The videos are available at
- continual locomotion learning on different slopes
- continual locomotion learning on different slopes with possible motor dysfunction
- continual locomotion learning on different terrains
-
simulation software
- CoppeliaSim 4.4.0 (at least)
- Mujoco physic engine (come with Coppeliasim > 4.4.0)
-
python 3.6.5
- numpy 1.19.5 (at least)
- pytorch 1.5.0+cu92 (at least)
The simulation-based demonstration is provided as a fundamental proof of concepts of GOLLUM. The objective of the robot is to walk forward or backward (according to the target direction command) with the maximum speed. The robot receives one input: the target direction command, which modifies the reward received from the interaction with the environment. In this setup, the target direction command was switch between +1.0 and -1.0 every 100 learning episodes. Note that, the robot behavior for locomotion learning (in the simulation) is not constrained by any means, so the robot will do what ever it takes to get the maximum reward.
-
Open the CoppeliaSim scene locating at
simulation/MORF_ContinualLocomotionLearning
-
In order to start the training, just run the following command:
python main.py
- If you want to try different hyperparameter values, you can modify them according to the table below.
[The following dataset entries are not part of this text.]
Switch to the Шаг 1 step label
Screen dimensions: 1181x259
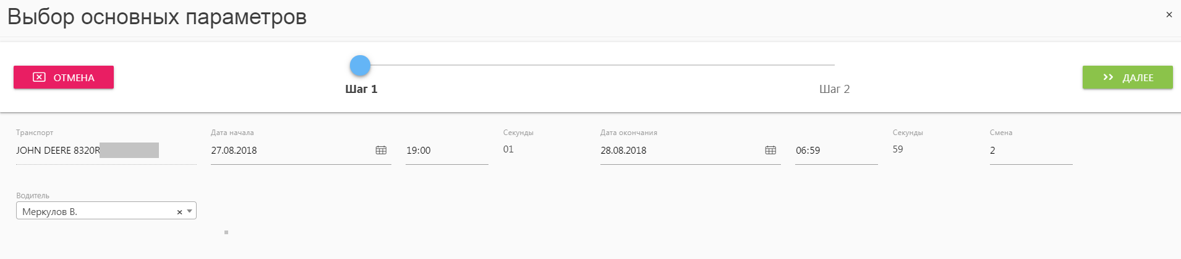click(361, 89)
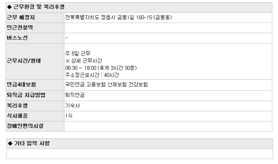The height and width of the screenshot is (164, 278).
Task: Click the 주소정근로시간 : 40시간 line
Action: 92,75

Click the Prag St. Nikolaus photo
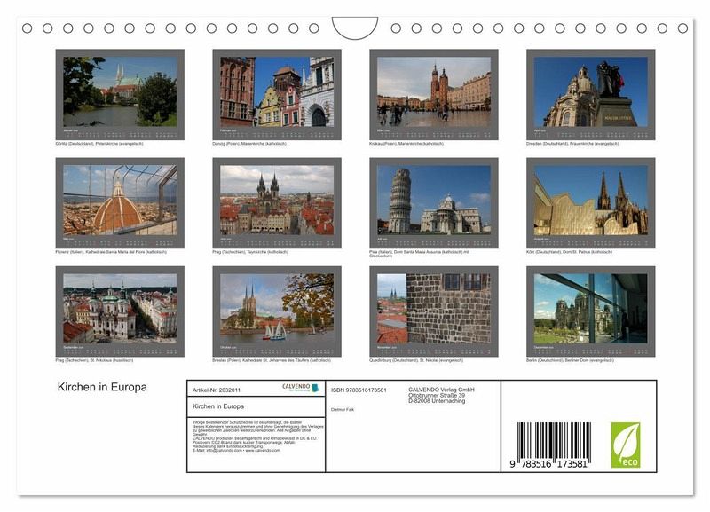(x=120, y=311)
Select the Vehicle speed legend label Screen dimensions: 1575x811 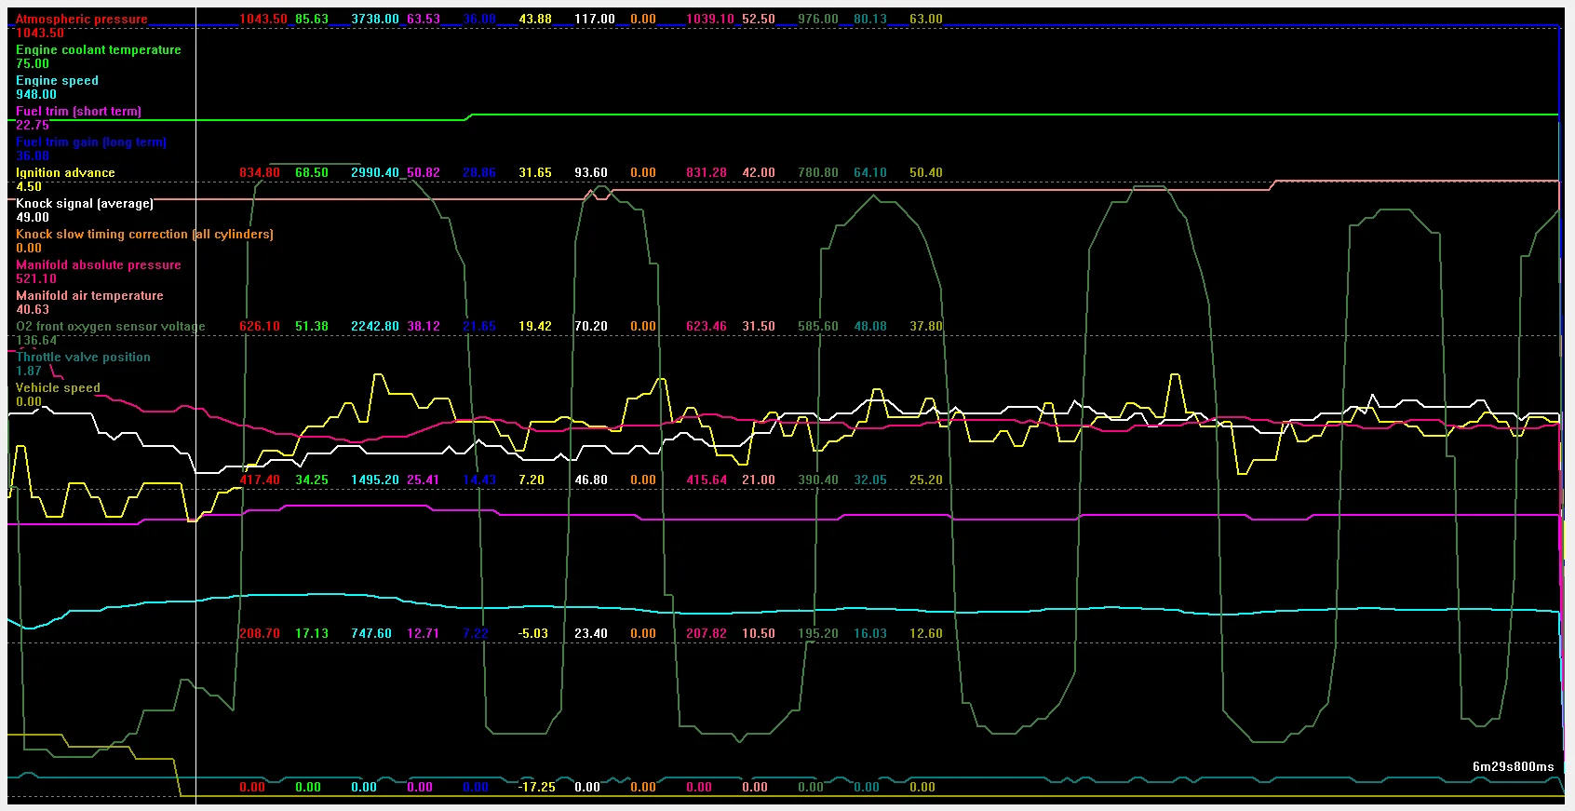58,387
Location | Parameter | Component | Meaning |
---|---|---|---|
network.ini | W_TIME | neural control | transition speed/walking freqeuncy |
mn_optim.ini | MINGRAD | motor mapping | gradient clipping (prevent exploding gradient) |
LR | motor mapping | learning rate | |
SIGMA | motor mapping | starting exploration standard deviation (between SIGMAMIN and SIGMAMAX) | |
SIGMAMIN | motor mapping | minimum exploration standard deviation | |
SIGMAMAX | motor mapping | maximum exploration standard deviation | |
pmn_optim.ini | MINGRAD | premotor mapping | gradient clipping (prevent exploding gradient) |
LR | premotor mapping | learning rate | |
SIGMA | premotor mapping | starting exploration standard deviation (between SIGMAMIN and SIGMAMAX) | |
SIGMAMIN | premotor mapping | minimum exploration standard deviation | |
SIGMAMAX | premotor mapping | maximum exploration standard deviation | |
vn_optim.ini | LR | value prediction | learning rate |
ITERATION | value prediction | number of repeat update iteration/epoch | |
on_optim.ini | LR | observation prediction | learning rate |
ITERATION | observation prediction | number of repeat update iteration/epoch | |
vbn_optim.ini | LR | value uncertainty prediction | learning rate |
ITERATION | value uncertainty prediction | number of repeat update iteration/epoch | |
obn_optim.ini | LR | observation uncertainty prediction | learning rate |
ITERATION | observation uncertainty prediction | number of repeat update iteration/epoch | |
main.py | NREPLAY | training process | number of episodes/roll-outs used |
NTIMESTEP | training process | number of timesteps per episode | |
NEPISODE | training process | number of episode used for learning | |
RESET | training process | enable simulation/network reset | |
(reset the simulation and the network after each episode ends) |
- Enjoy! With a proper set of hyperparameters, the robot should start walking (forward/backward) within the first 40 episodes after switching the target, while successfully recall previous skills when switching back to the other target.